* **Selected extract**:

********

SORGHR(3)
generates a real orthogonal matrix Q which is defined as the product of IHI-ILO elementary reflectors of order N, as returned by SGEHRD
SYNOPSIS
- SUBROUTINE SORGHR(
-
N, ILO, IHI, A, LDA, TAU, WORK, LWORK, INFO )
-
INTEGER
IHI, ILO, INFO, LDA, LWORK, N
-
REAL
A( LDA, * ), TAU( * ), WORK( * )
PURPOSE
SORGHR generates a real orthogonal matrix Q which is defined as the
product of IHI-ILO elementary reflectors of order N, as returned by
SGEHRD:
Q = H(ilo) H(ilo+1) . . . H(ihi-1).
ARGUMENTS
- N (input) INTEGER
-
The order of the matrix Q. N >= 0.
- ILO (input) INTEGER
-
IHI (input) INTEGER
ILO and IHI must have the same values as in the previous call
of SGEHRD. Q is equal to the unit matrix except in the
submatrix Q(ilo+1:ihi,ilo+1:ihi).
1 <= ILO <= IHI <= N, if N > 0; ILO=1 and IHI=0, if N=0.
- A (input/output) REAL array, dimension (LDA,N)
-
On entry, the vectors which define the elementary reflectors,
as returned by SGEHRD.
On exit, the N-by-N orthogonal matrix Q.
- LDA (input) INTEGER
-
The leading dimension of the array A. LDA >= max(1,N).
- TAU (input) REAL array, dimension (N-1)
-
TAU(i) must contain the scalar factor of the elementary
reflector H(i), as returned by SGEHRD.
- WORK (workspace/output) REAL array, dimension (MAX(1,LWORK))
-
On exit, if INFO = 0, WORK(1) returns the optimal LWORK.
- LWORK (input) INTEGER
-
The dimension of the array WORK. LWORK >= IHI-ILO.
For optimum performance LWORK >= (IHI-ILO)*NB, where NB is
the optimal blocksize.
If LWORK = -1, then a workspace query is assumed; the routine
only calculates the optimal size of the WORK array, returns
this value as the first entry of the WORK array, and no error
message related to LWORK is issued by XERBLA.
- INFO (output) INTEGER
-
= 0: successful exit
< 0: if INFO = -i, the i-th argument had an illegal value

********

* **Set problem**: Repeat, word for word, the part of the SORGHR reference page from "- ILO (input)" up to and including "array, dimension (LDA,N)".

* **Information supplied**:

********

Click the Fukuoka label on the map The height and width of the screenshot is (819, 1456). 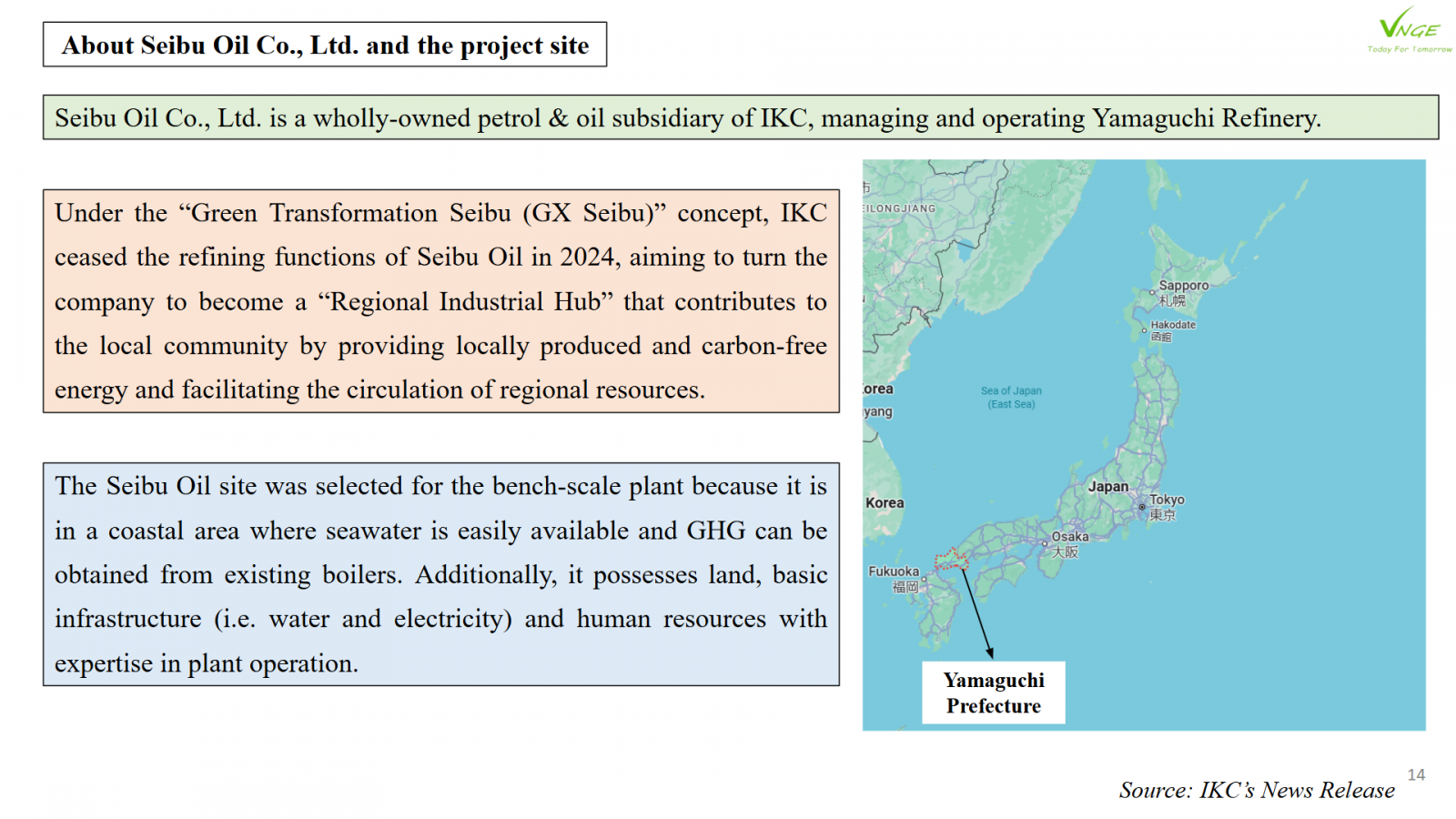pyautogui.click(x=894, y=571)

********

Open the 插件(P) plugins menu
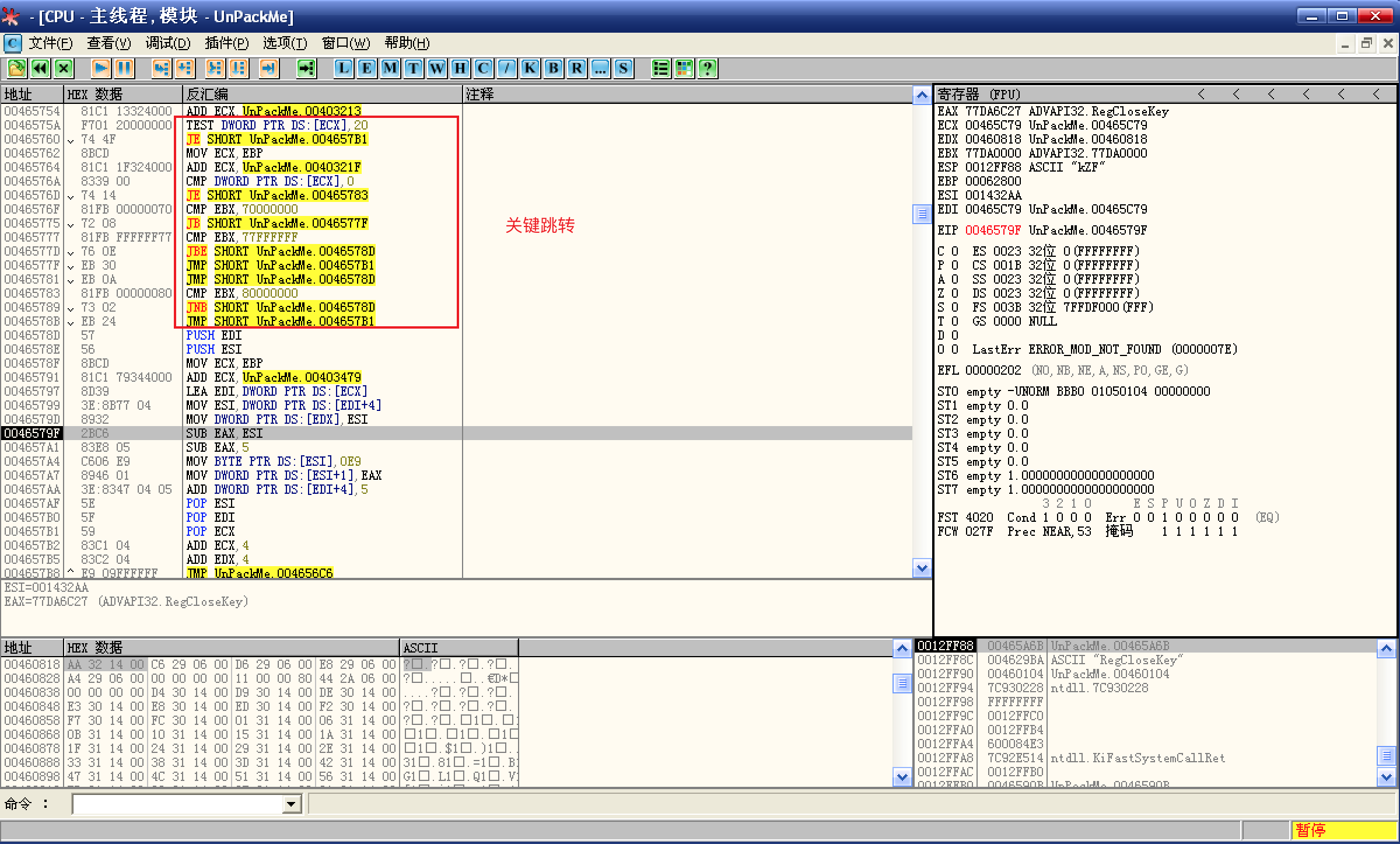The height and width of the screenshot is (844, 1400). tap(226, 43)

********

* **Solution to this problem**:
- ILO (input) INTEGER
-
IHI (input) INTEGER
ILO and IHI must have the same values as in the previous call
of SGEHRD. Q is equal to the unit matrix except in the
submatrix Q(ilo+1:ihi,ilo+1:ihi).
1 <= ILO <= IHI <= N, if N > 0; ILO=1 and IHI=0, if N=0.
- A (input/output) REAL array, dimension (LDA,N)